Mais, justement, c’est en misant sur notre petite voix nous disant « ça ne peut pas arriver » que Sidney Lumet nous prend totalement à contre-pied et donne à son film une issue dévastatrice et incroyablement tragique. Désarmé face à la situation, le Président des Etats-Unis prend la folle décision d’envoyer un de ses avions larguer une bombe nucléaire sur New York pour « compenser » la destruction inéluctable de Moscou et empêcher que le conflit prenne une tournure encore plus dramatique.
Alors que le dénouement approche, on entend le dirigeant de l’URSS dire au téléphone qu’il entend une explosion, que le ciel devient soudainement brillant, et la liaison se coupe brutalement. Le Président comprend, le spectateur doute encore, puis il ordonne le bombardement de New York. Quelques images de la vie quotidienne de New York sont montrées, puis un zoom sur l’Empire State Building, puis une rapide succession d’images fixes avec un zoom très rapide, et fin, silence, générique. Jusqu’au bout le spectateur doute, mais il se rend compte de l’évidence : Moscou et New York ont été détruites, et des millions de vies humaines avec.

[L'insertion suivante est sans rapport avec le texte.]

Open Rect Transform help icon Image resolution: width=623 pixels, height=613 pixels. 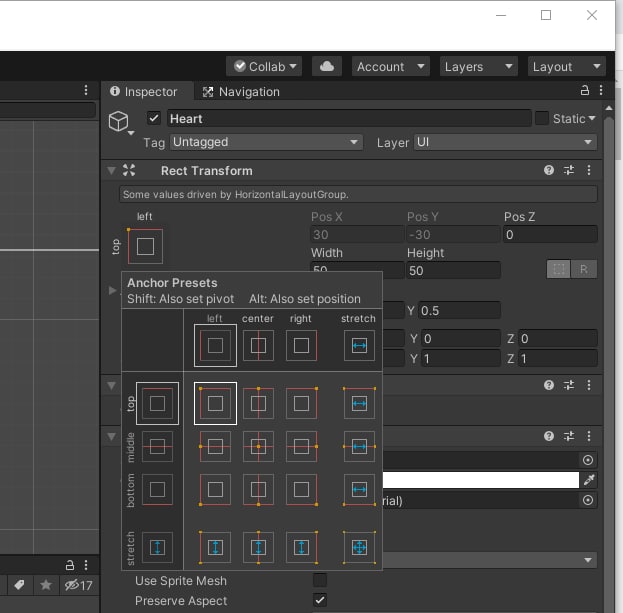pos(549,171)
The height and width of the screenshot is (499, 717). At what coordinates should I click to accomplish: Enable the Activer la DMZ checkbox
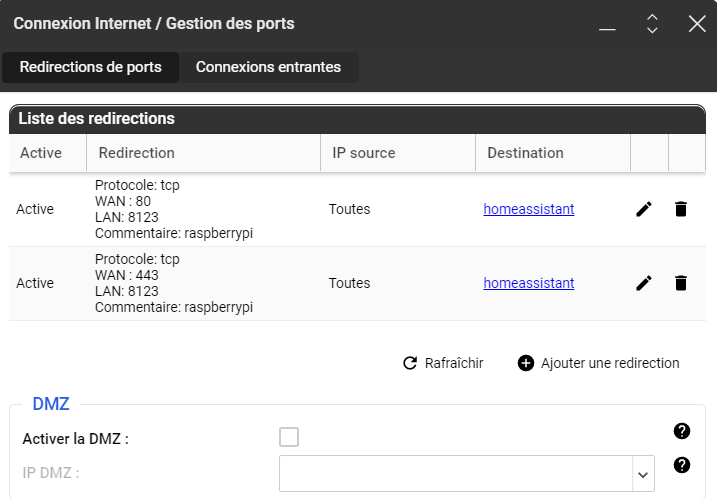(x=289, y=437)
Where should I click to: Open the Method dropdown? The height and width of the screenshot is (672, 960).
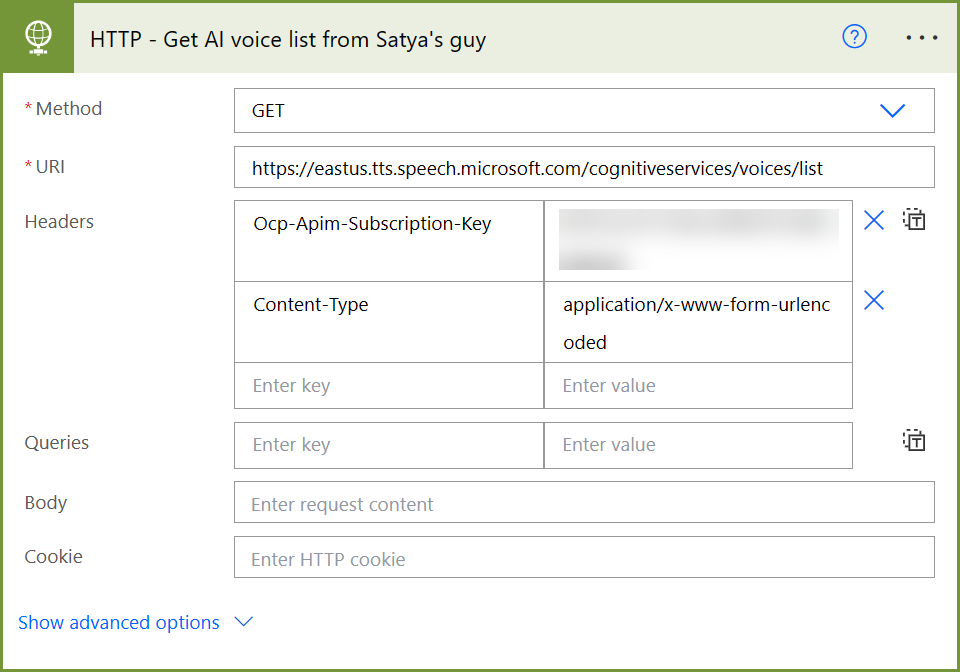(x=892, y=111)
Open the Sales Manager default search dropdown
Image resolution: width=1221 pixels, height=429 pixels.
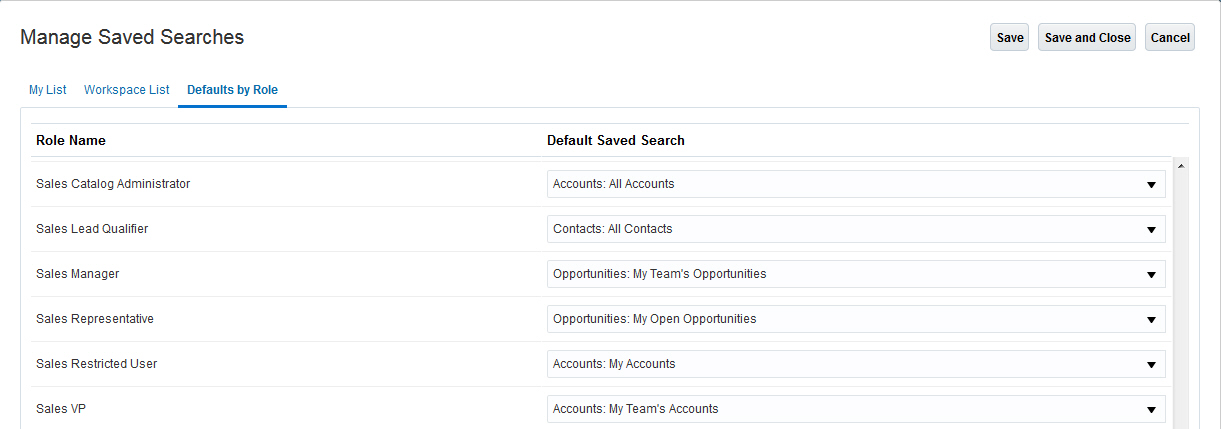pyautogui.click(x=856, y=274)

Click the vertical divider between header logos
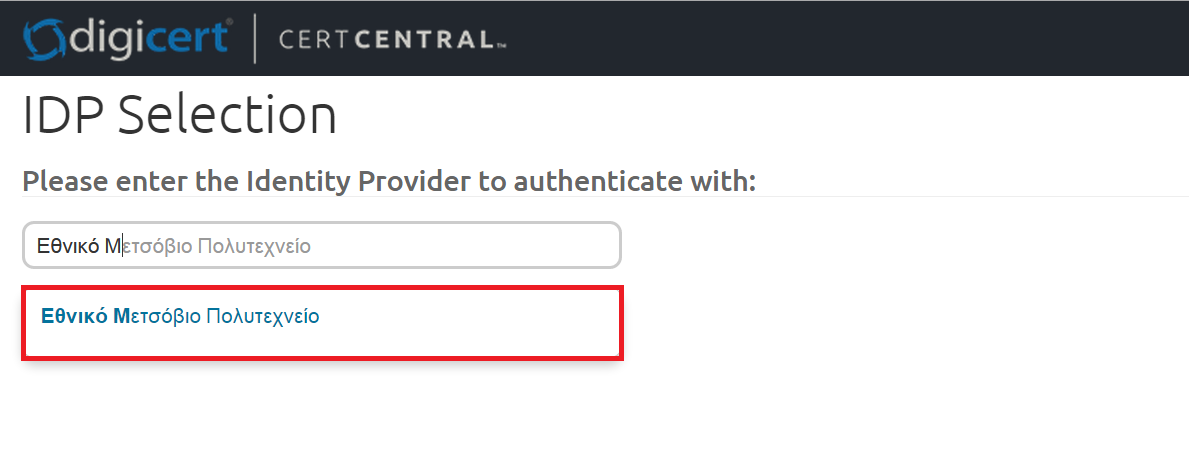[x=254, y=39]
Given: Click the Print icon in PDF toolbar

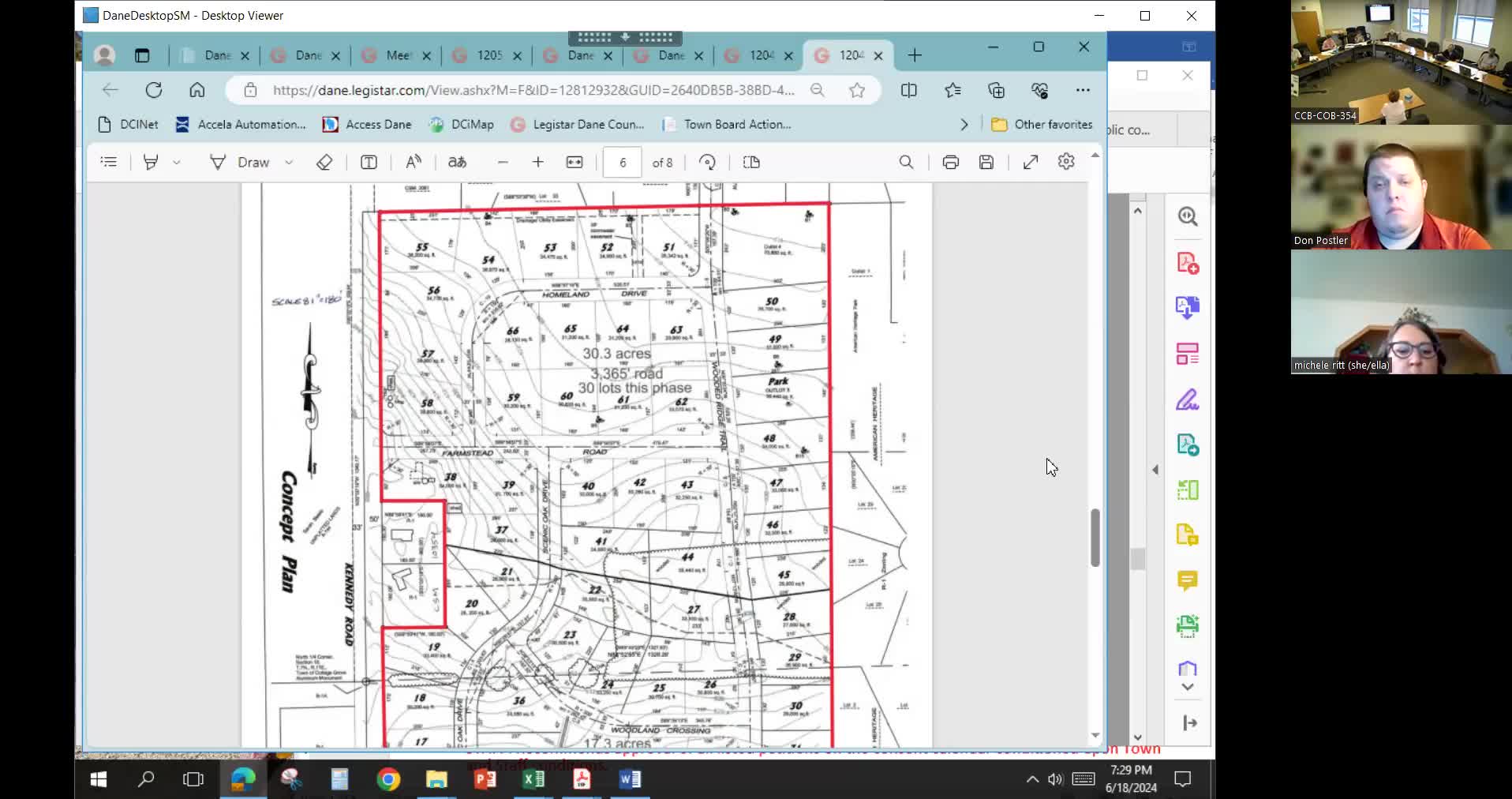Looking at the screenshot, I should pos(950,162).
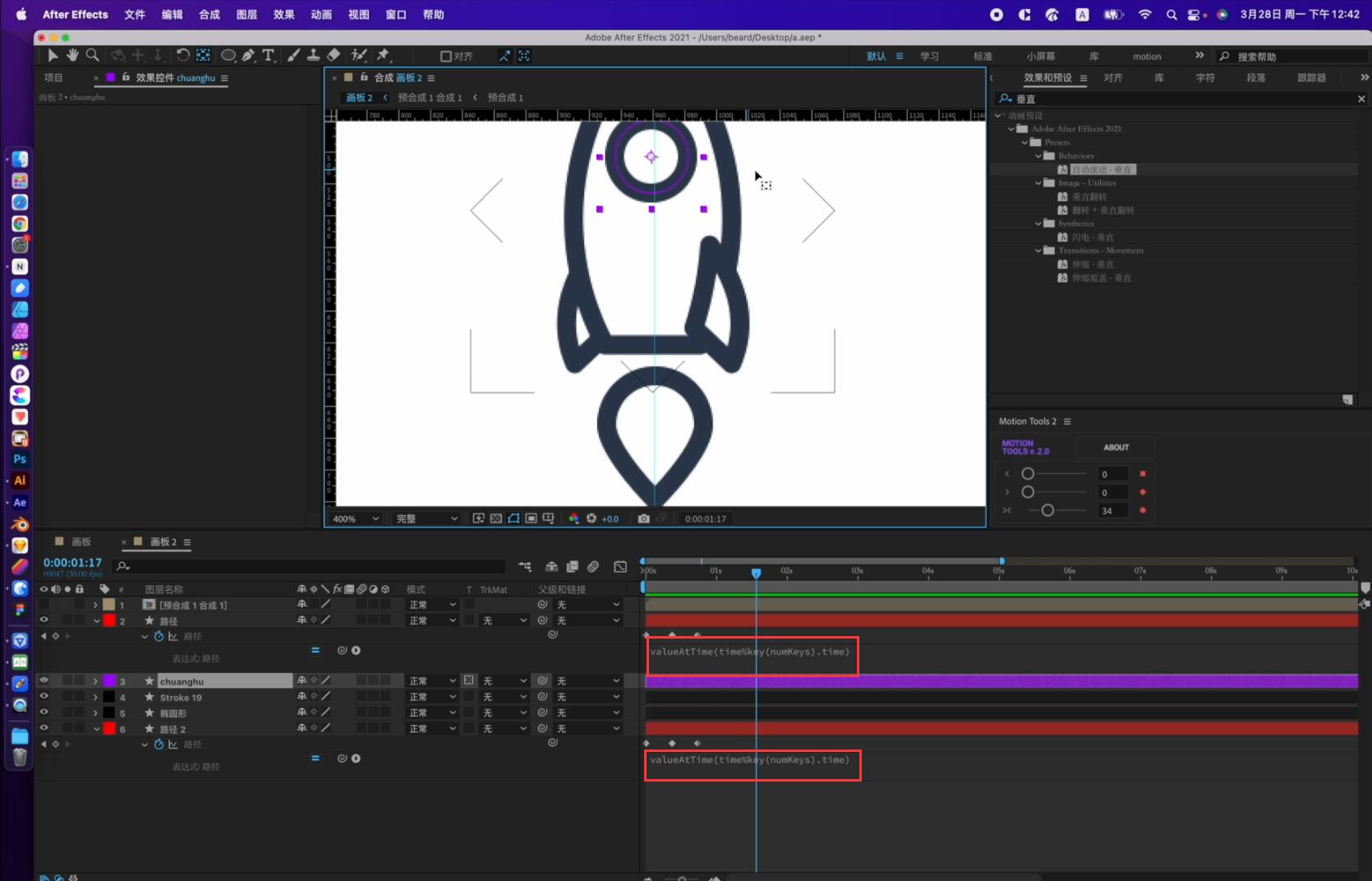Click the ABOUT button in Motion Tools
Screen dimensions: 1372x881
pyautogui.click(x=1116, y=447)
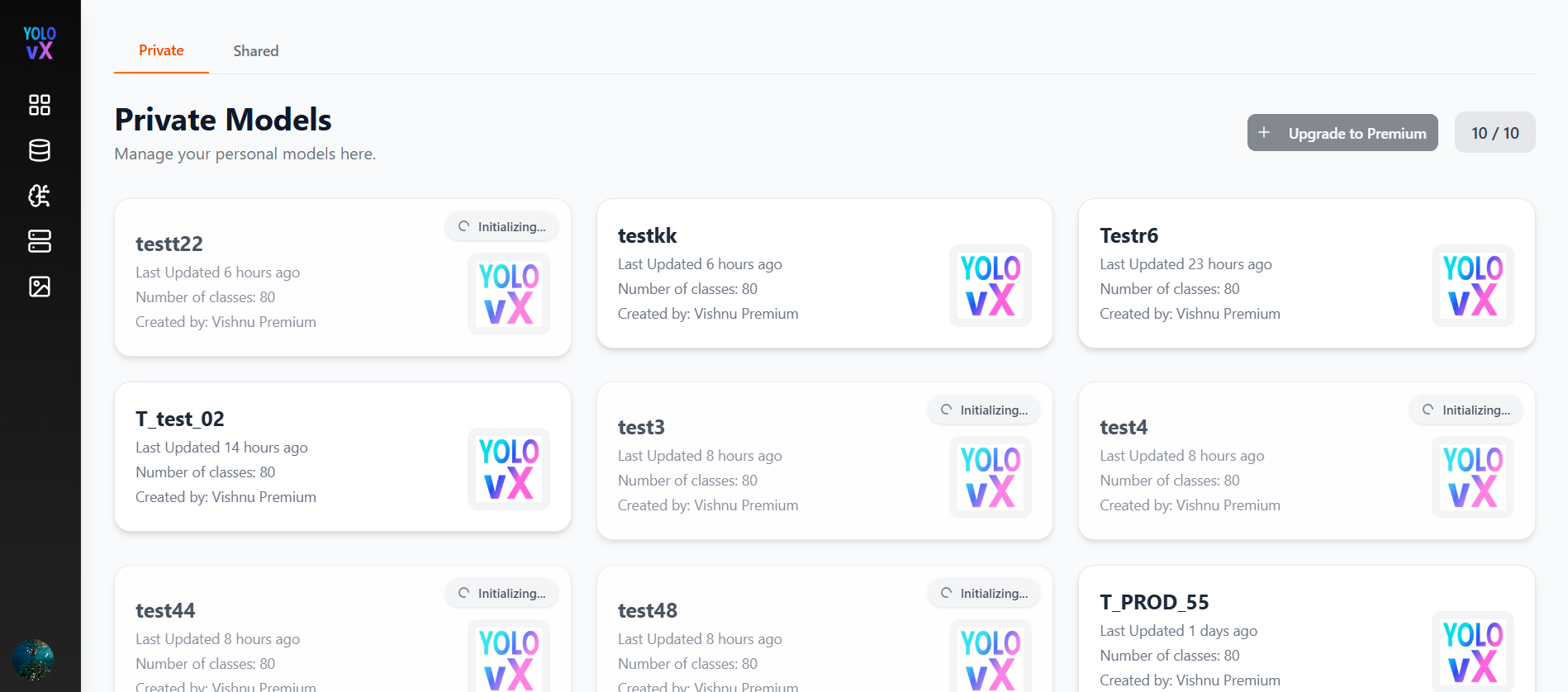The image size is (1568, 692).
Task: Open the user profile avatar
Action: tap(34, 659)
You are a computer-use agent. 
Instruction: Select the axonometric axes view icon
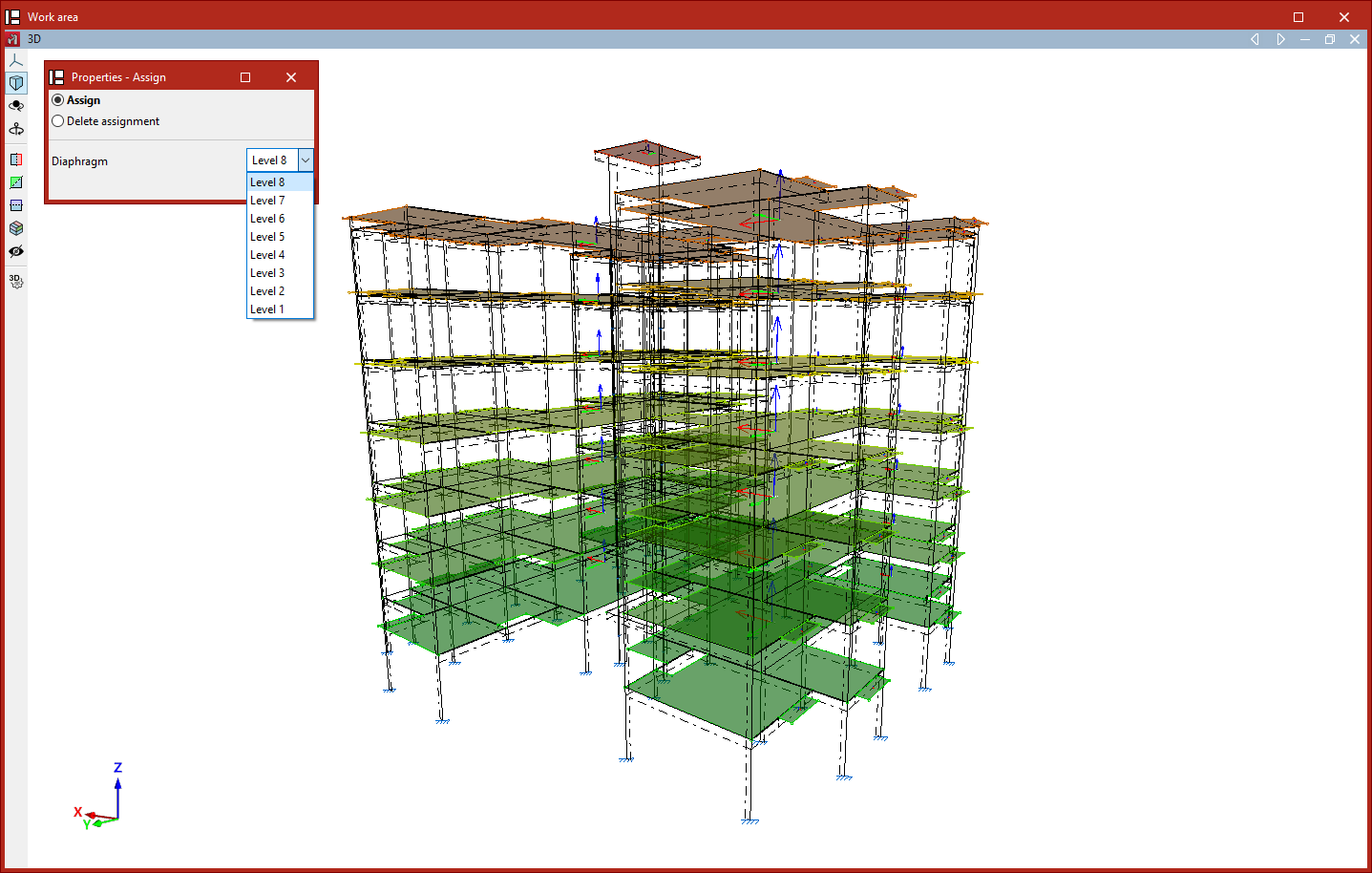click(x=16, y=60)
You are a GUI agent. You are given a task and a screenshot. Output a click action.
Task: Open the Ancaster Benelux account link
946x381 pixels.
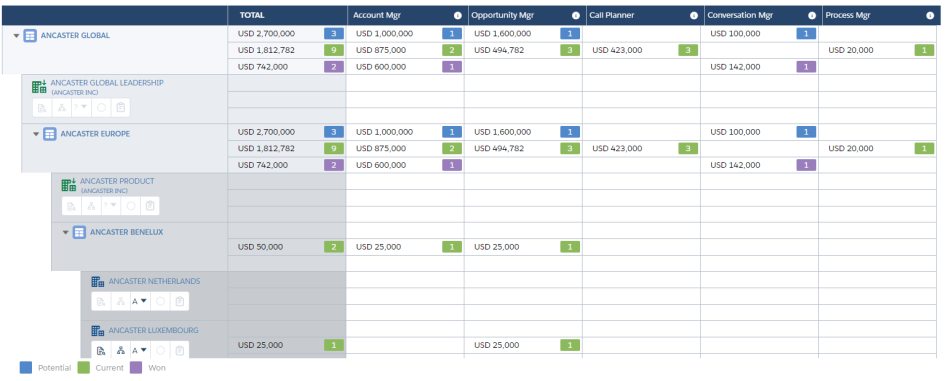point(127,232)
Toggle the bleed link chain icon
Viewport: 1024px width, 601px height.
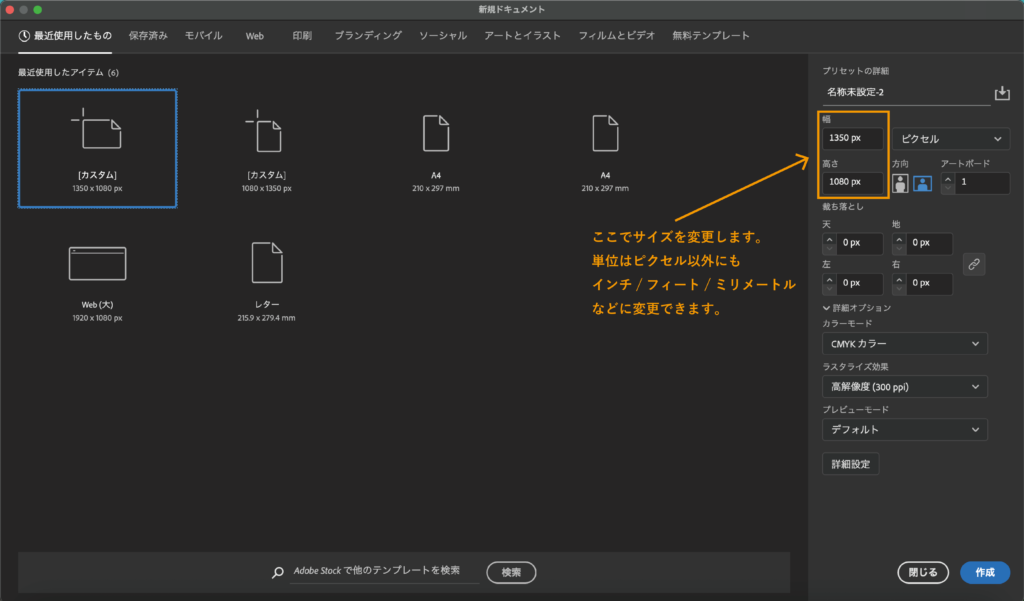point(974,264)
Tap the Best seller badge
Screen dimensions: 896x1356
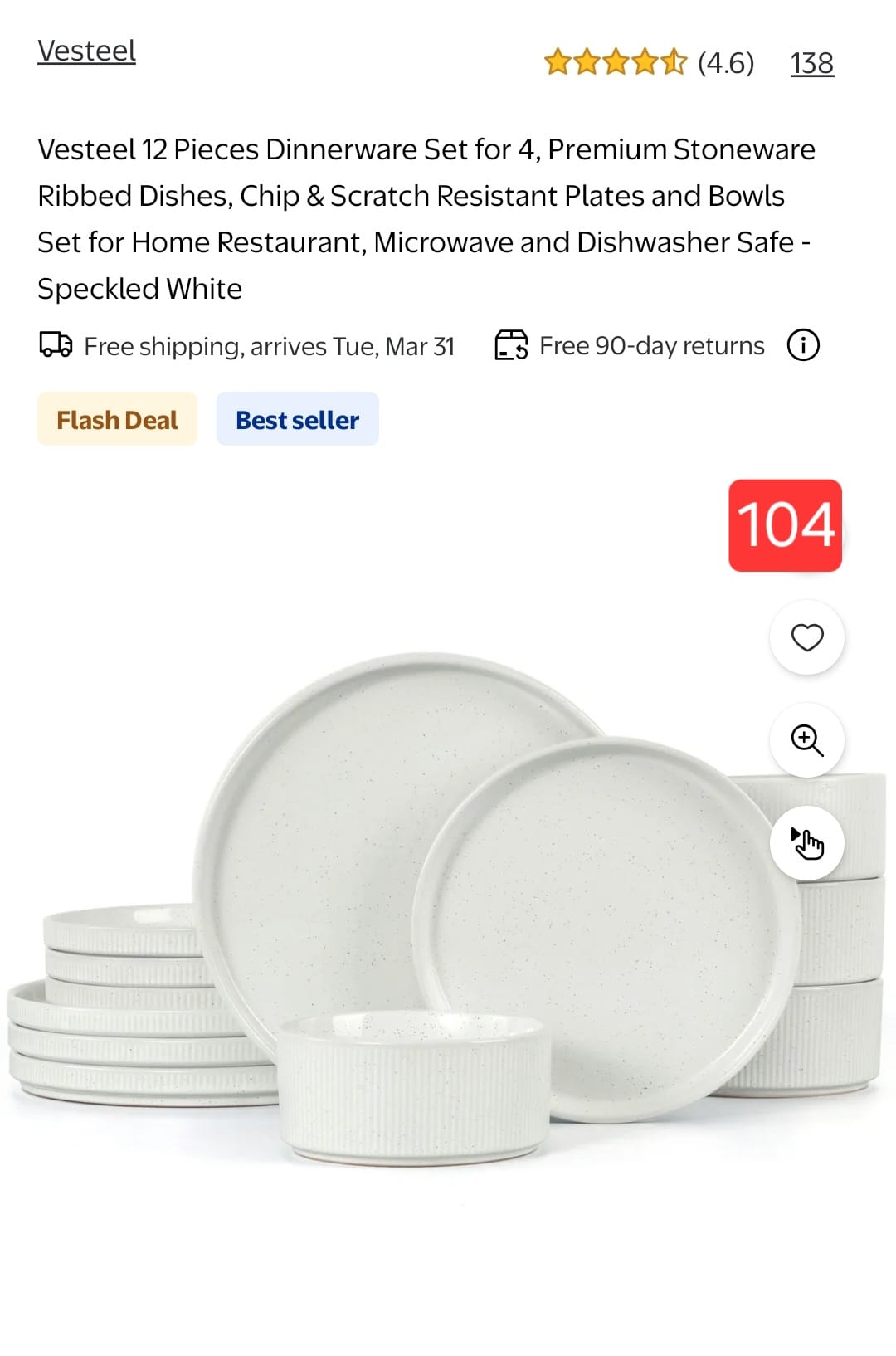[298, 419]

Par sa rapidité, sa dramaturgie, sa construction et son aspect inattendu bien qu’inéluctable, cette fin s’impose comme l’une des plus marquantes que j’ai eu l’occasion de voir jusqu’ici. A elle seule, elle condense toute la brutalité de la guerre, la violence de la mort, et l’aspect dévastateur de l’arme nucléaire. Il m’a fallu quelques minutes pour m’en remettre, et nul doute que son efficacité parvient parfaitement à soutenir les mises en garde énoncées par le film.
Conclusion
Point limite est un classique instantané. L’histoire et les circonstances ont fait que c’est Docteur Folamour qui est resté dans les mémoires (Kubrick a intenté un procès pour plagiat et fait en sorte que son film sorte le premier), mais Sidney Lumet réalise ici un film intemporel et d’une puissance rare. Le discours est multiple et pertinent, et doit beaucoup au scénario de Walter Bernstein, qui crée la parfaite ossature de ce grand film, superbement habillée par la savante mise en scène de Sidney Lumet.
Parfaitement dosé au niveau du rythme, avec des acteurs criants de vérité et participant activement à la réussite du film, construit pour parler au spectateur par la voix et le langage cinématographique, c’est une réussite en tous points, un film qui impressionne et qui marque durablement, du grand cinéma.